• _Exercise goal_:
Starting at the line that contains "Task: Switch to the 뉴스 tab", write out each line exactly through the last one in the material below, and nothing more; omit all pictures.

• _Raw data_:
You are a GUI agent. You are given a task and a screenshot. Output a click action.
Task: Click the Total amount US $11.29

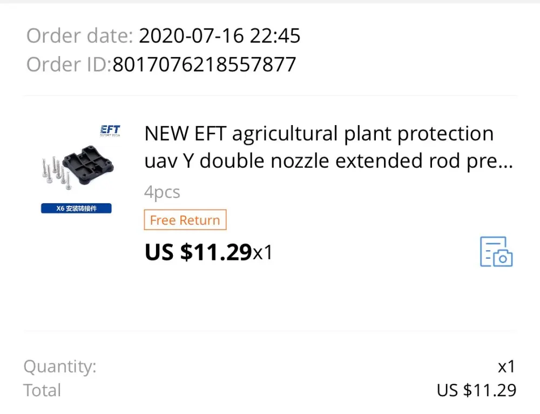(476, 390)
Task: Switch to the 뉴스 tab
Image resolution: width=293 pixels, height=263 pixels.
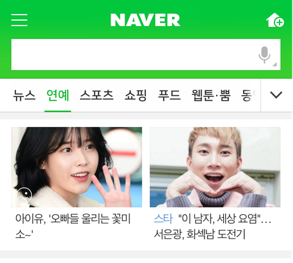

• _Answer to this exercise_:
Task: Switch to the 뉴스 tab
Image resolution: width=293 pixels, height=263 pixels.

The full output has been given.